小田原線の新百合ヶ丘駅から分岐し、唐木田駅までの10.6kmを結んでいる小田急の多摩線。
三つある小田急の路線の中では最も距離が短く、支線らしさが漂っています。

他の路線と比較すると、若干のんびりとした雰囲気がある多摩線ですが、1時間に3本程度の優等列車が運行されています。
今回は、近年縮小傾向が続く多摩線の優等列車にスポットを当ててみたいと思います。

徐々に増加してきた多摩線の優等列車

1974年に開業した多摩線は、長い間各停のみが運行される路線でした。
小田原線の輸送力が限界となっていたことや、優等列車を走らせるほどの乗客がいなかったことが理由でしょう。

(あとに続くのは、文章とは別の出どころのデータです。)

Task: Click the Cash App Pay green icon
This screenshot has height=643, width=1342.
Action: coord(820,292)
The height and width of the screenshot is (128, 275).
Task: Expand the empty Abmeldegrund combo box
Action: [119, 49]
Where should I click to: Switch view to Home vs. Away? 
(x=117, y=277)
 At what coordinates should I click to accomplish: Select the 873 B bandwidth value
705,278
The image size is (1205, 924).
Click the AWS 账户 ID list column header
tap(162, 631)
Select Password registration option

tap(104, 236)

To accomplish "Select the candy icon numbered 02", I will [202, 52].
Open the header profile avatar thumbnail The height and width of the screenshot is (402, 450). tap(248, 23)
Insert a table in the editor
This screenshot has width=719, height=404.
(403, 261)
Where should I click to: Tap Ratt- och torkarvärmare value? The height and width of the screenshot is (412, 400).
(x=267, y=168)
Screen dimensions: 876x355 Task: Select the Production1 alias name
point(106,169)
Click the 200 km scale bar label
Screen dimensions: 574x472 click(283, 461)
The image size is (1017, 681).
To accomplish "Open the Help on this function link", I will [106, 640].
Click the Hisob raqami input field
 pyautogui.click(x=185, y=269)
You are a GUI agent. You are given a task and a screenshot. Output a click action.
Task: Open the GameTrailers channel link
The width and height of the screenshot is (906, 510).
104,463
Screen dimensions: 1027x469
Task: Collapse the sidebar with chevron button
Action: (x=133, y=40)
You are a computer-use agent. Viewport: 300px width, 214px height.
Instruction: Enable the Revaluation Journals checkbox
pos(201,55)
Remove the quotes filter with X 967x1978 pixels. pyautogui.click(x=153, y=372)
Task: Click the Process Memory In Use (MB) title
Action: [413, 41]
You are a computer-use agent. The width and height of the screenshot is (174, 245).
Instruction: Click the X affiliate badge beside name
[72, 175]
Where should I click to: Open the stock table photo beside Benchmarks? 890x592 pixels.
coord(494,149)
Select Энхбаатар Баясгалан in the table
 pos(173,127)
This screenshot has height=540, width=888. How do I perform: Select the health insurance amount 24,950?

そんな多摩線に優等列車が日常的に走るようになったのは、2000年のダイヤ改正でした。
1997年に喜多見から和泉多摩川の複々線化が完成したことで、小田原線に多少余裕が生まれ始めた頃のことです。
このダイヤ改正では、営団地下鉄(現在の東京メトロ)千代田線に乗り入れる急行が僅かながら設定されたほか、ロマンスカーを使用したホームウェイ号も運転されるようになりました。

2002年には多摩急行が登場し、1時間に2本程度と、高頻度で優等列車が運行される日常が始まります。
そして、2004年に区間準急が設定され、多摩線内は各駅に停車する種別ではあるものの、小田原線との直通列車が増加しました。

その後はあまり大きな変化がない状態がしばらく続きますが、2016年には多くの列車が多摩急行から急行へと変わり、1時間に3本程度が走るようになります。
しかし、区間準急と特急の運転はこのタイミングで廃止されてしまいました。

2018年には大きな変化があり、優等列車は新宿とを結ぶ列車へと変わり、快速急行や通勤急行の運転も始まりました。
この変更で攻めに転じたのかと思わされましたが、2020年のダイヤ改正では平日の夜間と、土休日の日中は優等列車の設定がなくなり、小田原線と直通運転をする急行は新百合ヶ丘で各駅停車に種別変更をするようになりました。
1時間の本数としては減ることとなり、合理化が始まったようにも考えられます。

あまり差がない各駅停車と優等列車の所要時間

多摩ニュータウン内で京王と並走する多摩線は、新宿方面への輸送で競争があります。
多摩急行の登場や、優等列車を新宿発着に変更したのは、対京王を意識した部分があると思われますが、2020年からは減便の方向となりつつあります。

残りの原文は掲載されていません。